The Metaphysics of Marriage


The New York Senate and Governor within the past 24 hours have just ratified legislation that will allow men to marry men and women to marry women. A couple of thoughts have occurred to me as I’ve considered what this means. First of all, it seems to me that we have been using the wrong terminology to explain this, at least from a Christian point of view. Note that I did not describe the legislation as allowing gays and lesbians to marry. The problem with using this language is that it reduces people down to an identity of sexual attraction, and even more so, to a sexual act. If all I am as a human being is an act, and you deny me my ability to engage in that act, then you are denying my ability to be fully human.
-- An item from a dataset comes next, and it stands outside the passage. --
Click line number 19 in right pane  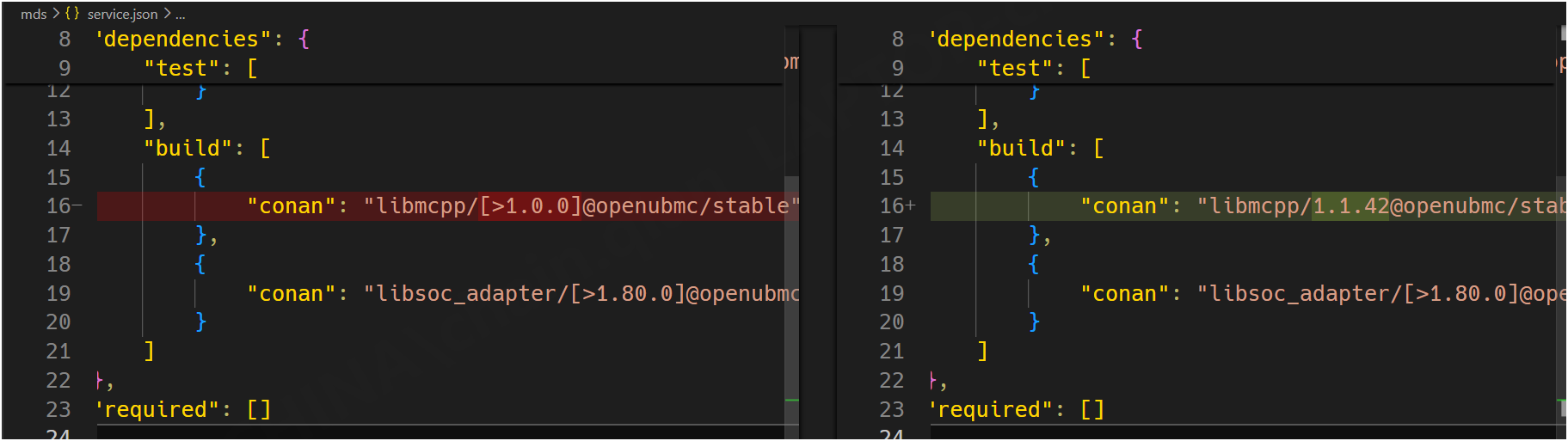click(x=892, y=294)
As Christians, we do not accept that view of anthropology. A Christian anthropology would argue that we are not our acts, and that the sum of our acts does not make us any more or less human. We are human beings by nature and acts, while they can add to or detract from the essence cannot alter that essence. To put it another way, it is not cogito ergo sum but rather sum ergo cogito, I am therefore I think (or even better, I act).

This brings up what is actually at the basis of the debate, at least from the Christian perspective. Fundamentally, Christians are working from a different set of propositions then the rest of the world. This has led to an increasing inability to discuss matters of morality, even within the Church herself. Whereas before, we dealt with a metaphysical system that had been in place since Plato and Aristotle, the modern world operates off the existentialism whose intellectual lineage contains Descartes, Nietzsche, Sartre, and Jean-Luc Nancy. Christians have slowly began trying to construct arguments that appeal to the existentialism that drives society, but has found it sorely lacking in causing intellectual conversion. David Carlin, writing for Crisis magazine, notes this discrepancy within the debate for gay marriage.

We as Christians need to understand that the debate about gay marriage cannot be won on the standards of the world. It will never convince people that gay marriage is wrong because it is sociologically unstable, bad for the raising of children, or, like the rest of fruit of the sexual revolution, will prove equally rotten in its consequences. While all these are true, they will not convince. We only win if we can convince that homosexual acts are immoral and immoral acts should be avoided. Immoral acts damage the human person and prevent them from living in harmony with God and man. When one person kills another person, it damages the murderer, hardening their ability to value human life (including their own), and wounds other people’s ability to rely on the murderer to do what is good for society. When one person commits adultery, they wound their ability to love and they destroy the ability of their spouse to trust. Sin is bad not because of a list that says it’s bad. That would be like saying arsenic is only bad because a label says it’s bad. No, sin is like arsenic. It is a poison upon the human being. Thus, a society, if it is concerned with creating an healthy environment where people can live out their rights and duties, then it ought to outlaw that which poisons humanity. That is why murder, larceny, fraud, assault and bigamy are outlawed. It was realized that these things are morally unacceptable and thus should be legally unacceptable. The problem for our society is quickly becoming the inability to recognize right from wrong. For this reason, gay marriage will continue to gain support as long as Christians fail to recognize the metaphysical crisis that lies at its foundation.